By Rosemarie A. D’Amico
Bloomington, IN: iUniverse
2010
Pg. ?:
I by-passed the automatic timer on the coffeemaker and chained-smoked two cigarettes while the coffee dripped through. My father would call this a ‘whore’s breakfast’.
 
Google Books
Over Time:
My Life As a Sportswriter

By Frank Deford
New York, NY: Atlantic Monthly Press
2012
Pg. ?:
Good grief, Heywood Broun came directly out of Harvard to start covering baseball for the New York Morning Telegraph.
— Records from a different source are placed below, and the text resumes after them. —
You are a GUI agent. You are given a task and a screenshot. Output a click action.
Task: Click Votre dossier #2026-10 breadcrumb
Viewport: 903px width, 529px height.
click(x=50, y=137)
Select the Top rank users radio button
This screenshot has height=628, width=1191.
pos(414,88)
There, of all people, his editor was Bat Masterson, the erstwhile gunslinger, who had laid down his six-shooters and taken up the sports pages in his declining years. Of course, Broun’s first newspaper was not exactly at the top of the journalistic tree; rather, it was mostly a horseracing sheet that was perhaps best known around Broadway as precisely half of what was called “a whore’s breakfast.” The other half: a cigarette.